Exiled by nuclear tests, now threatened by climate change, Bikini islanders seek refuge in U.S. via The Washington Post

On the morning of July 1, 1946, a second sun rose over the remote Pacific island chain of Bikini Atoll.

The world’s fourth atomic bomb had just been detonated over the area with an “unearthly brilliance that petrified observers,” wrote the Washington Post reporter at the scene.

A hundred miles away, from a ship just off the shore of tiny Rongerik Atoll, Bikini’s former residents watched a mushroom cloud form over the place that had been their home. Now it was a bomb site, shrouded in toxic nuclear fallout that would render it uninhabitable. The Bikini islanders didn’t know that yet; they had agreed to a series of nuclear tests on their islands believing they would be able to return as soon as the experiments ended.

Instead, they began a decades-long nomadic existence that would see Bikini islanders starve on atolls too small and sparse to sustain them and sicken from lingering radiation on others. The tiny community would be relocated five times in as many decades before settling elsewhere in the Marshall Islands. Some islanders watch warily as scientists re-evaluate their old home. Others have tried to move on, settle down.

But their bad luck just won’t let them. Now, they say, the rising seas and brutal storms brought on by climate change have rendered their new homes uninhabitable. On Wednesday, Marshallese Foreign Minister Tony de Brum will meet with members of Congress and ask for a change in the terms of the fund that was set up to help Bikini islanders resettle. Currently, the fund can only be used to help them buy property in the Marshall Islands, but they’re giving up on the Pacific entirely. They want to come to the U.S. instead.

“Kili [is] uninhabitable because of climate change,” de Brum told the BBC Tuesday, referring to the tiny island where about 700 people now live.

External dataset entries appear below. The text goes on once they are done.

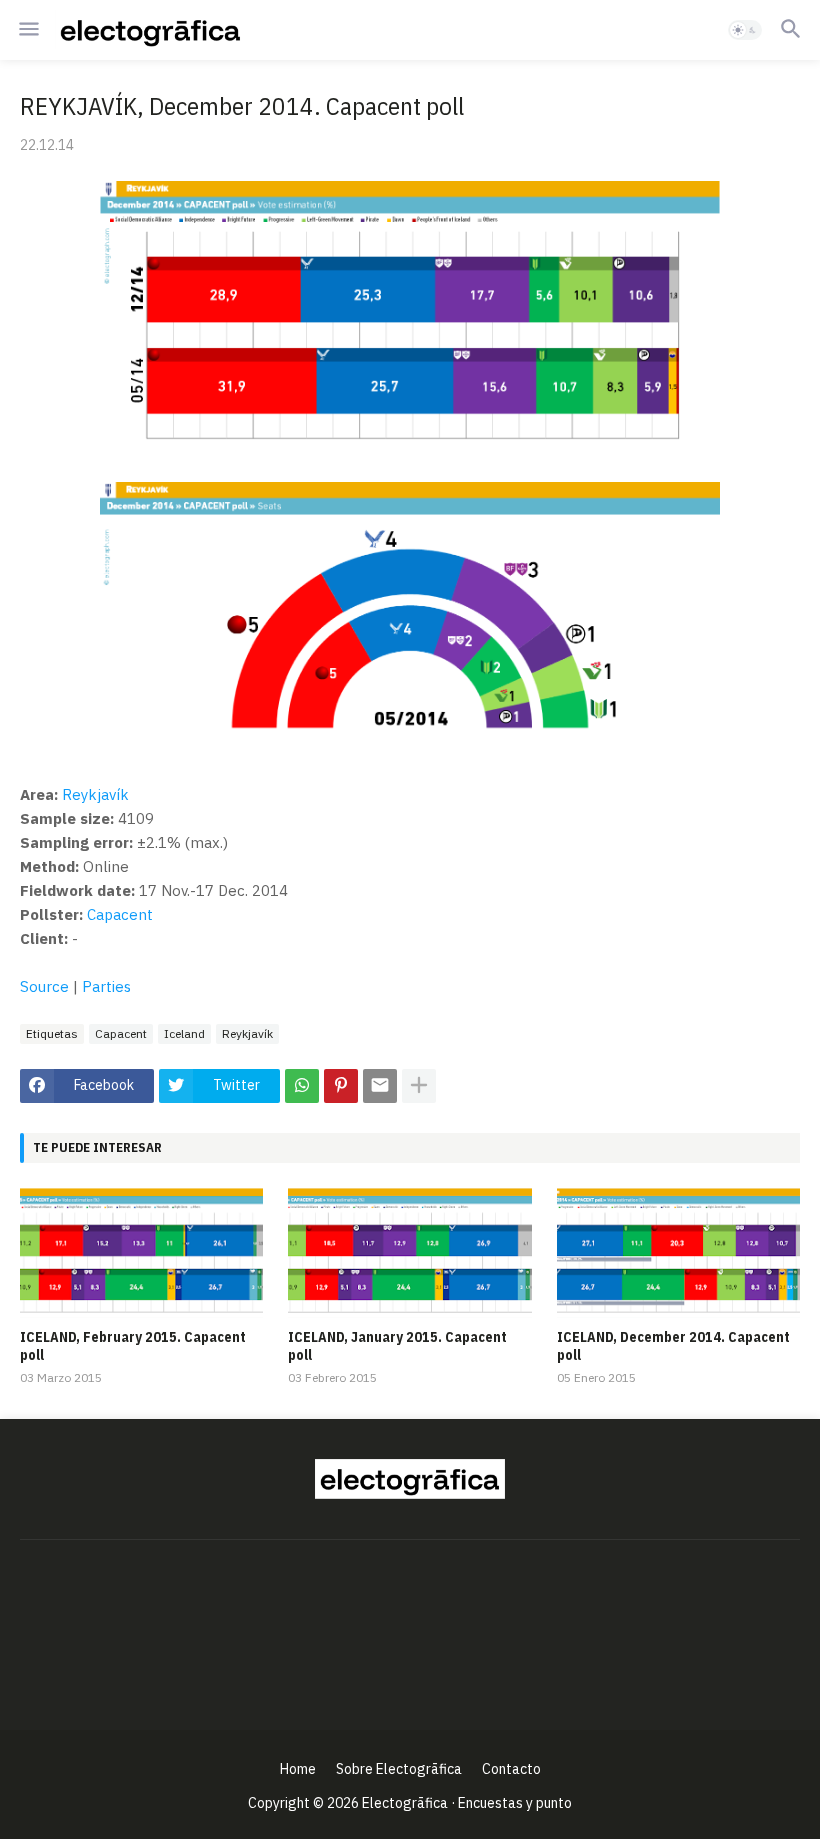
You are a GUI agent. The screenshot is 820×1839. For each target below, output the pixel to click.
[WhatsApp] (302, 1086)
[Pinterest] (341, 1086)
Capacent (120, 914)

In the late ’60s, U.S. officials announced that most of the effects of its nuclear detonations had worn off, and some Bikini islanders opted to return to the atoll. But subsequent tests found alarming levels of radiation in the islands’ sand, fruit, fish and the people themselves. The hundred or so islanders living in Bikini atoll were re-evacuated in 1978, and most returned to Kili.


Niedenthal, the liaison officer for the displaced people of Bikini, says the U.S. has a moral obligation to help the community it displaced 70 years ago. He knows people who were there when the last islanders left Bikini Atoll, who still recite a promise made by an American officer there “like it’s right out of the Bible,” Niedenthal told Radio New Zealand in August.

“This American stood up to them, Commodore [Ben] Wyatt in 1946,” Niedenthal said. “[He] said ‘Don’t you worry. It doesn’t matter if you’re adrift on a raft at sea or on a sand bar, you will be like the children of America. We are going to take care of you.”